What to produce: Gather each line containing the string "size" from these entries.

Task input:
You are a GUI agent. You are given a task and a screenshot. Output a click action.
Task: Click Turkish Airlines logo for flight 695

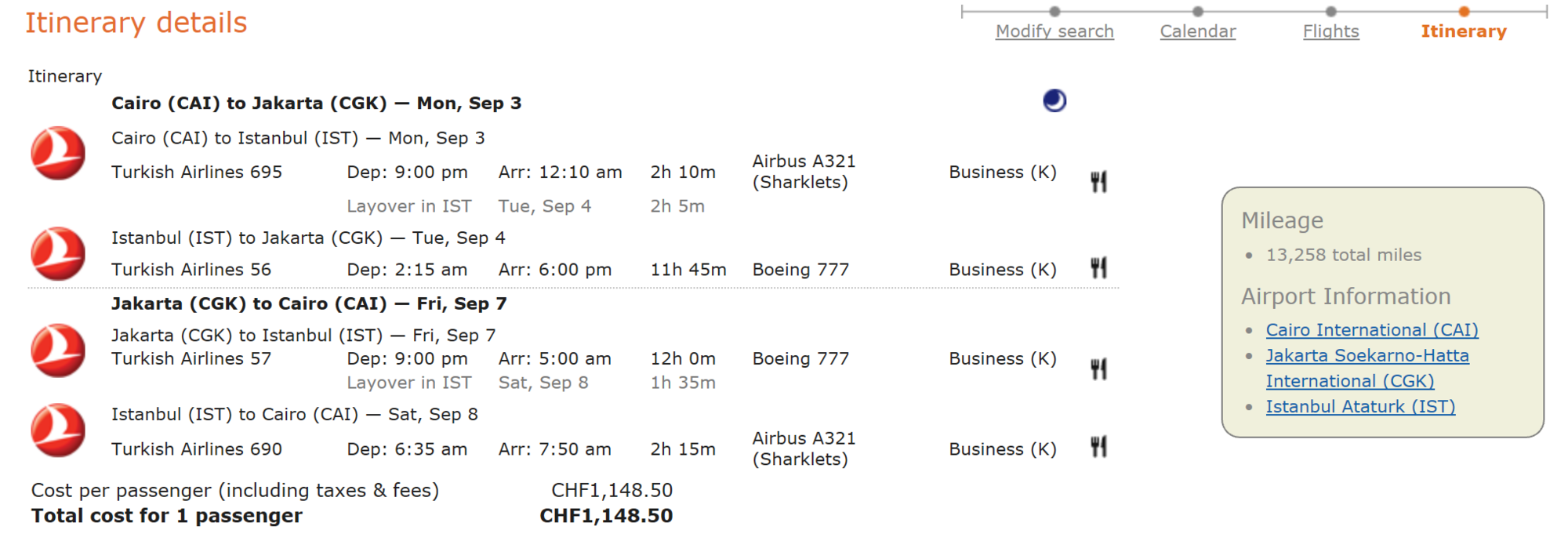tap(58, 154)
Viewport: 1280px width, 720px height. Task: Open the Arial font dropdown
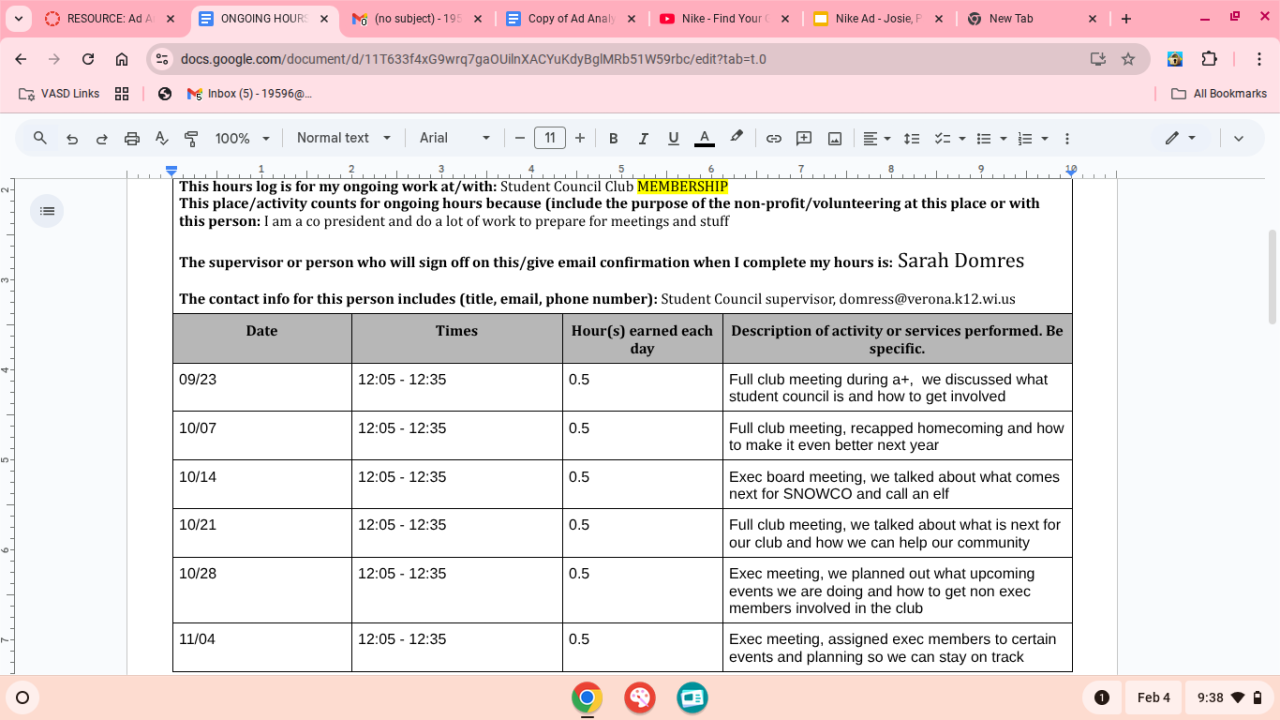[x=455, y=138]
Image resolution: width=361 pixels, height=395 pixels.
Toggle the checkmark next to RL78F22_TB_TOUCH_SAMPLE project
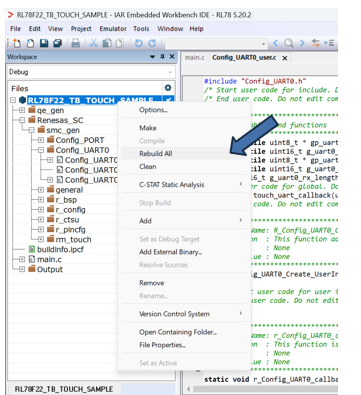pyautogui.click(x=168, y=100)
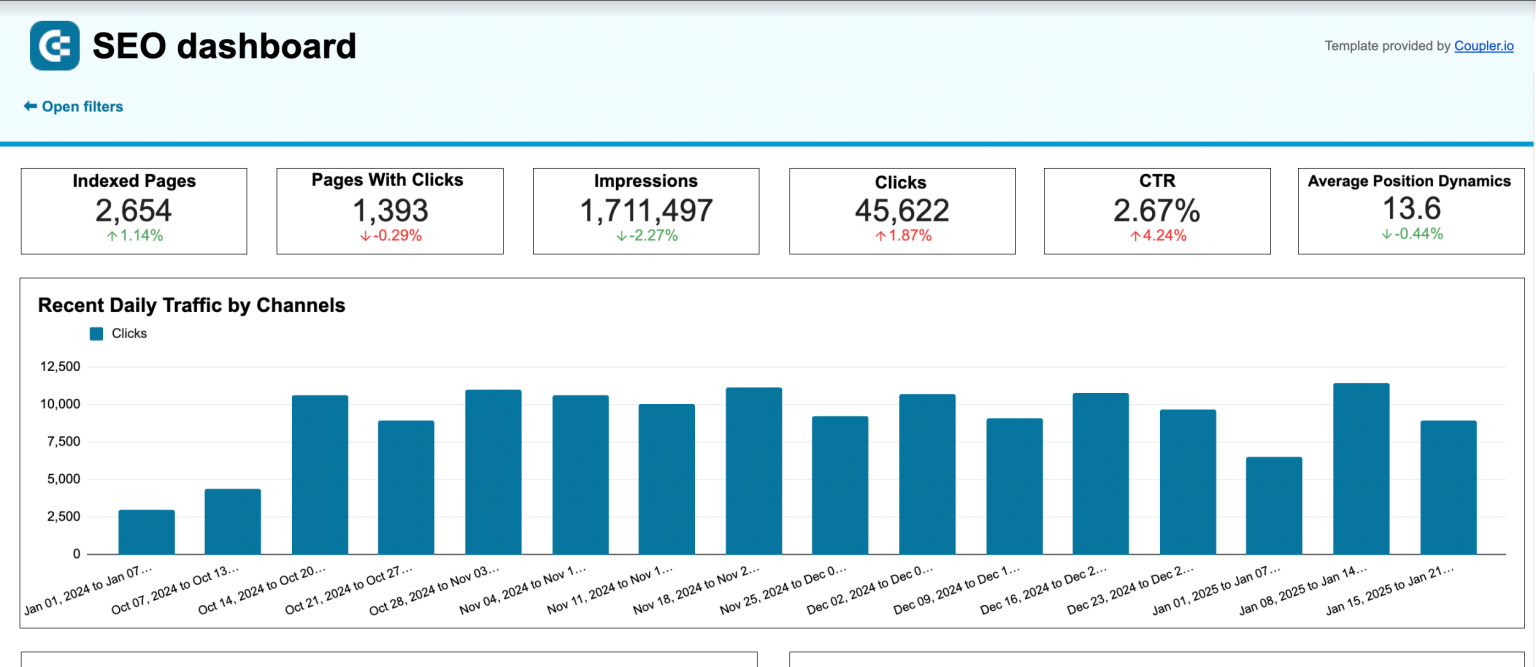
Task: Open filters panel
Action: (81, 106)
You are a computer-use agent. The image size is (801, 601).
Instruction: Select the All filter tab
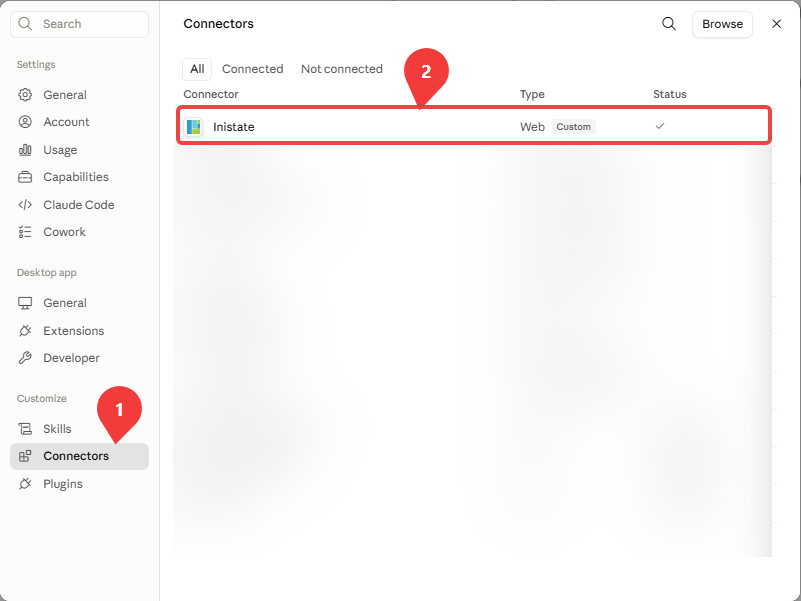coord(197,69)
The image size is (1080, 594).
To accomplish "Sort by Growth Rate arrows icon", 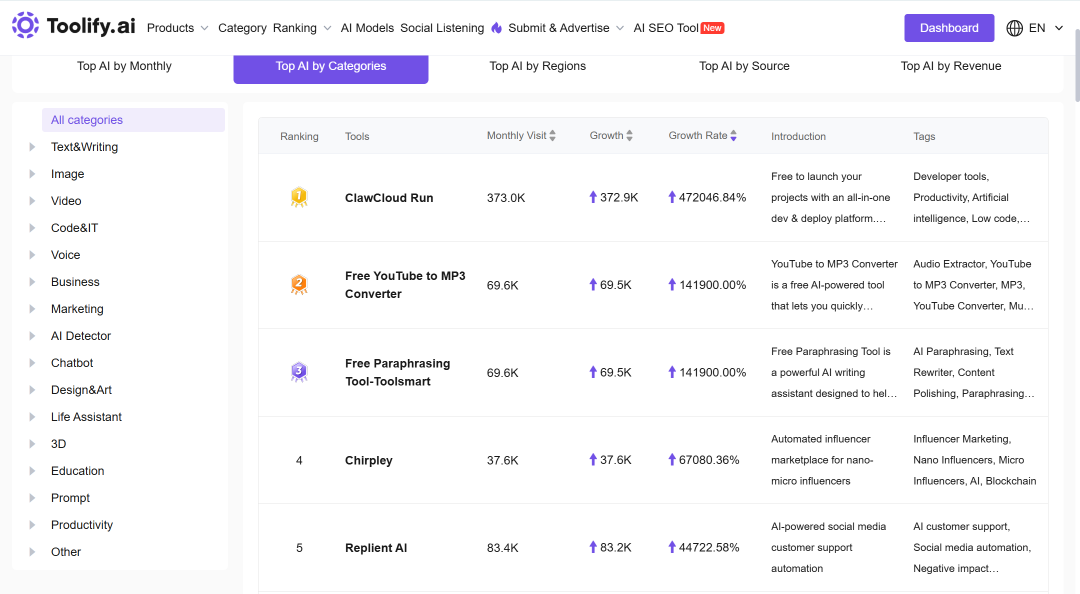I will pyautogui.click(x=734, y=136).
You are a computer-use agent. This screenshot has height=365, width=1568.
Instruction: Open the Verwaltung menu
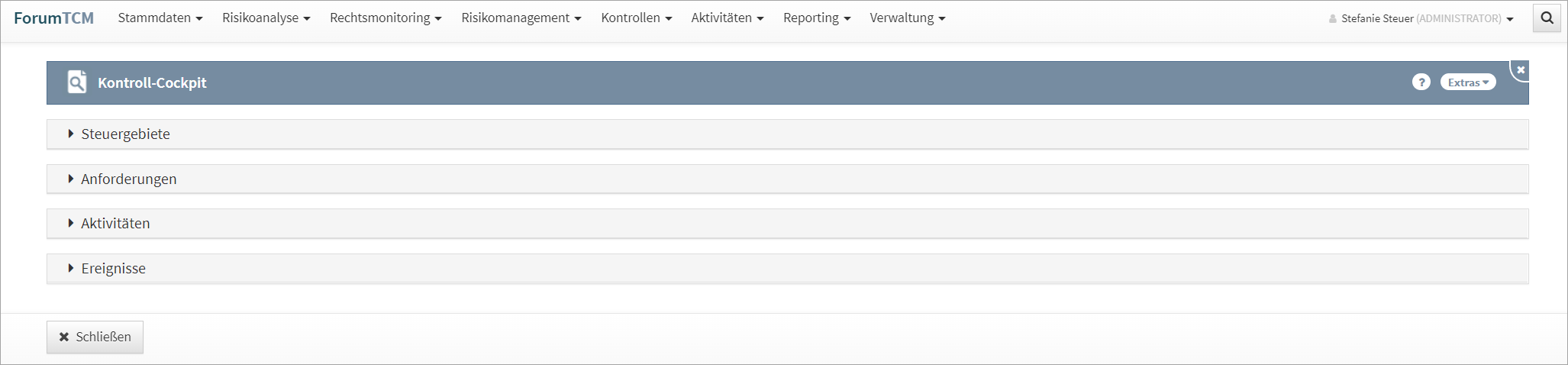(x=907, y=18)
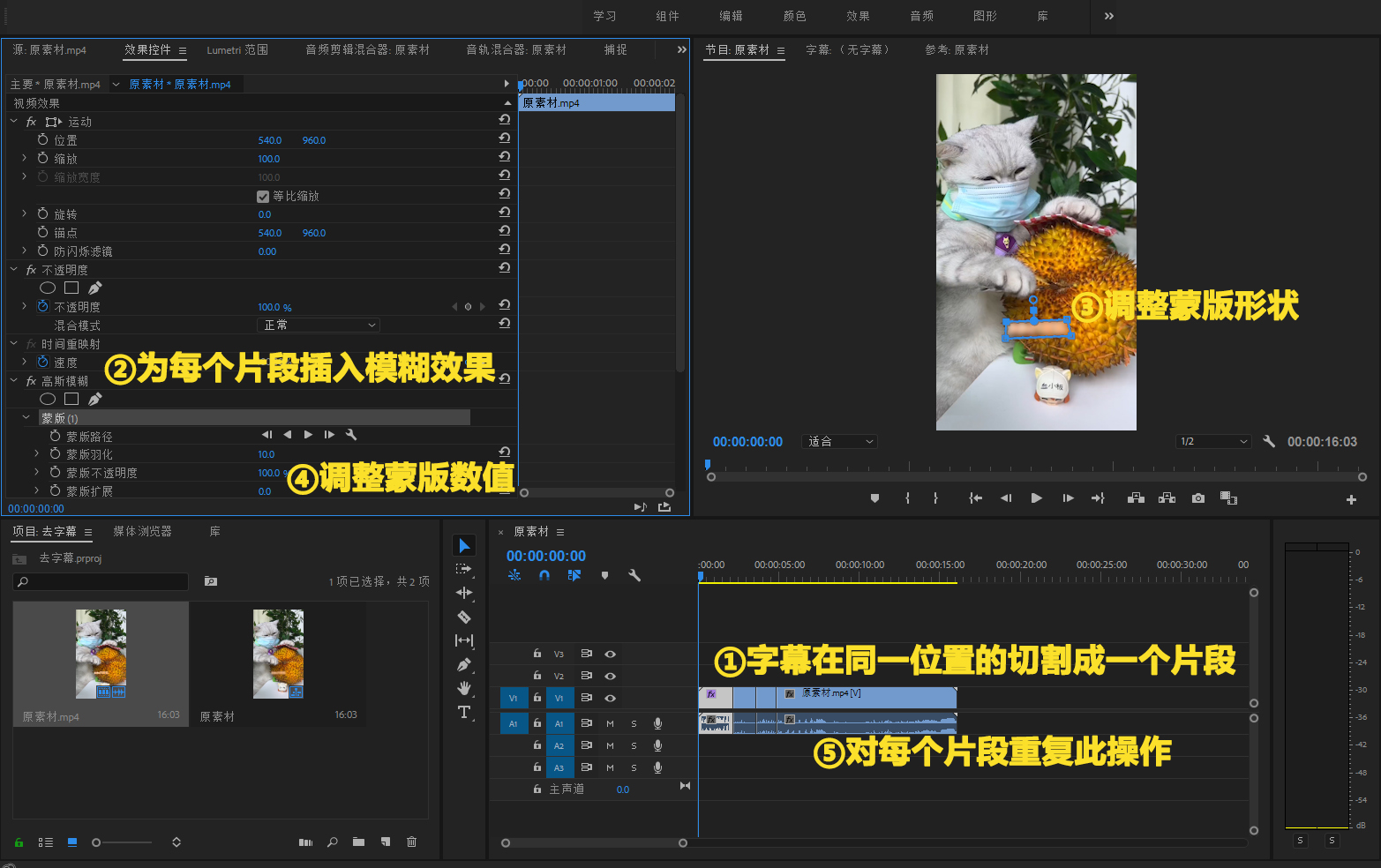
Task: Enable the snap magnet icon in the timeline
Action: coord(544,575)
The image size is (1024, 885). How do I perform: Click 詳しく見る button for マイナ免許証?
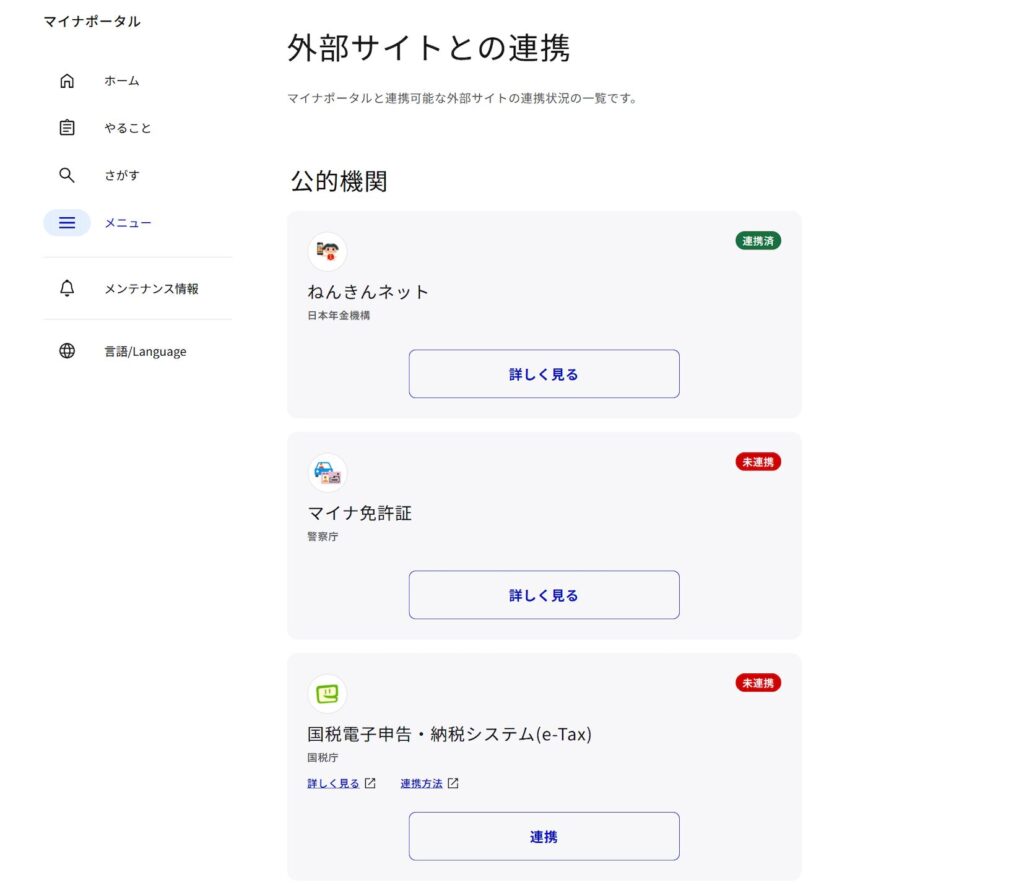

Answer space:
You are a computer-use agent. The image size is (801, 601).
The image size is (1080, 594).
The image size is (1024, 885). How do I perform: Click 詳しく見る button for マイナ免許証?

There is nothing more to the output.